I am often asked about a condition called plagiocephaly which affects many babies and is a real concern for parents. Here are some of the questions that I am asked in clinic, which may be useful for parents who think their baby may have a ‘flat head’ also known as deformational plagiocephaly.
What is plagiocephaly?
Plagiocephaly is the name of a condition where the shape of a person’s head is flatter at the back. This is usually more so on one side and but can cause a significant asymmetry. This head shape can develop in the womb or during prolonged labour, but most commonly develops in the first 6 months of life. There are many conditions that can cause an abnormal head shape and each one will need a different treatment.
What causes plagiocephaly?
As the bones in babies heads are relatively soft in the first year of life, they can become flatter on one side, if they spend a lot of their time lying on their back. As babies start to become more mobile and are able to roll over on their own, this flatness will usually resolve on its own. Some babies have a preference for looking to one side, and these will tend to develop a flatness on the back of one side of the head.
Stiffness in the muscles of the neck called torticollis is one of the common causes of this, but there are other conditions such as anomalies of the spine which can also cause difficulties in turning the neck. Rarely, a squint (or ‘lazy eye’) can result in a preference for an asymmetric head posture which can also result in plagiocephaly. Craniosynostosis is a rare condition affecting a few babies which can cause an abnormal head shape in babies. A craniofacial surgeon will be able to help you distinguish this serious condition from the more common condition of positional plagiocephaly.
How do I know if my babies head shape is normal?
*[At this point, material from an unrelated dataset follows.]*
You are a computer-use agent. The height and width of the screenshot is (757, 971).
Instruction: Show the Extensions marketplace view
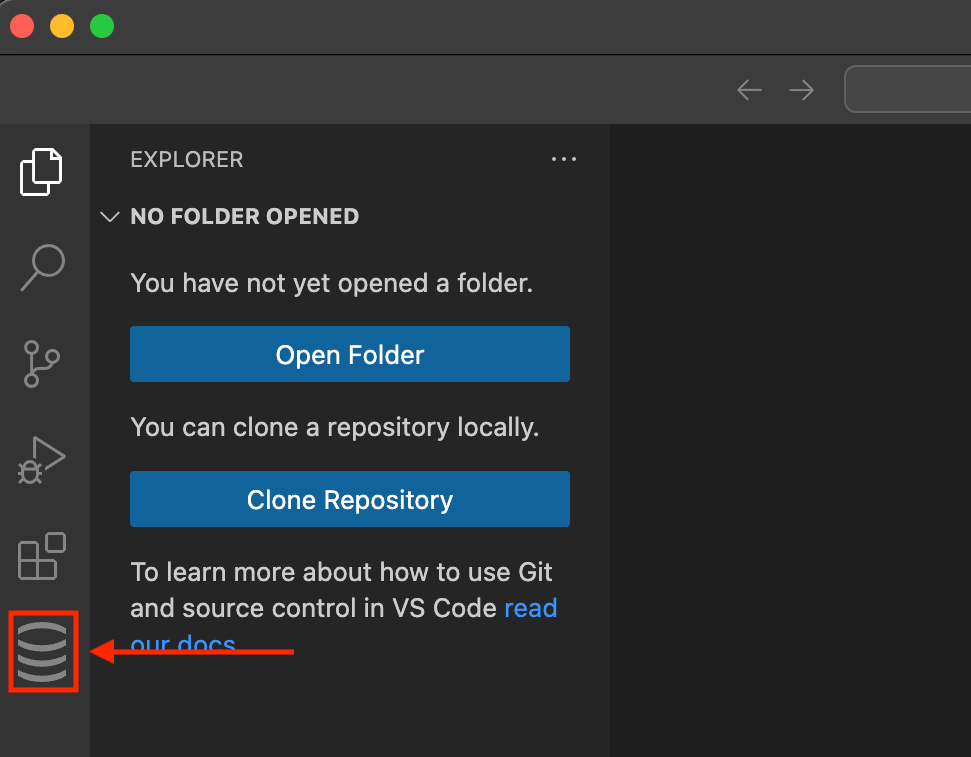click(42, 556)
Most parents will be able to instinctively see if their child’s head is a normal shape. If you are concerned over your child’s head being asymmetric in any way and particularly if the condition is getting worse rather than better, then you should seek the advice of a paediatric plastic surgeon who specialises in Craniofacial conditions. In the majority of cases, this review will be able to diagnose positional plagiocephaly from craniosynostosis without any further investigations. Rarely an X-ray or CT scan will be required to make a diagnosis.
You can measure the size of your child’s head and plot this in your babies Red book in the charts in the section at the back. This will help your craniofacial surgeon see how the head is growing and will help at the appointment.
Can plagiocephaly cause brain damage?
No, it is not likely that positional plagiocephaly can cause brain damage. This condition is often worse in children who have a developmental delay, but it is not the cause of this delay.
Children with craniosynostosis have a risk of developing a condition where the pressure inside the head is increased. If this is not recognised at the right time, then there is a chance that they may have an injury to the brain from this being left untreated. If you have any concerns about developmental delay then you should request an opinion from a developmental paediatrician.
Can plagiocephaly be treated?
Although most children who have positional plagiocephaly will get better on their own, there are some, with conditions such as torticollis who will benefit from early intervention. There are very good treatments for torticollis which include exercises and in some children, surgery is beneficial. If your child has craniosynostosis, then a review by a paediatric plastic surgeon with expertise in craniofacial surgery will be required as early as possible to ensure that all treatment options are available to you and your child.
What about moulding helmets?
Moulding helmets are used to encourage a more rapid improvement in head shape with increased symmetry. As most patients with positional plagiocephaly will get better on their own, it is not clear whether moulding helmets do make a significant difference in the long term. It is more important for children with positional plagiocephaly to be assessed early for the causes of positional plagiocephaly so that the appropriate treatment can be carried out early. Your craniofacial surgeon can advise you on exercises that you can do with your baby at home and whether any further interventions such as moulding helmets would be useful or not.
Any interventions for positional plagiocephaly should ideally be carried out within the first 18 months of life to have the most effect. There may be some children who would benefit more from moulding helmet treatment and your craniofacial surgeon will be able to help you decide whether this would be beneficial for your child.
What should I bring to my appointment?
You should bring along your baby’s Red book so that the craniofacial surgeon can assess the growth charts at the back of the book. He will be particularly interested in the head circumference measurements. He will also be interested in your medical history, how the pregnancy and labour progressed as well as your child’s development.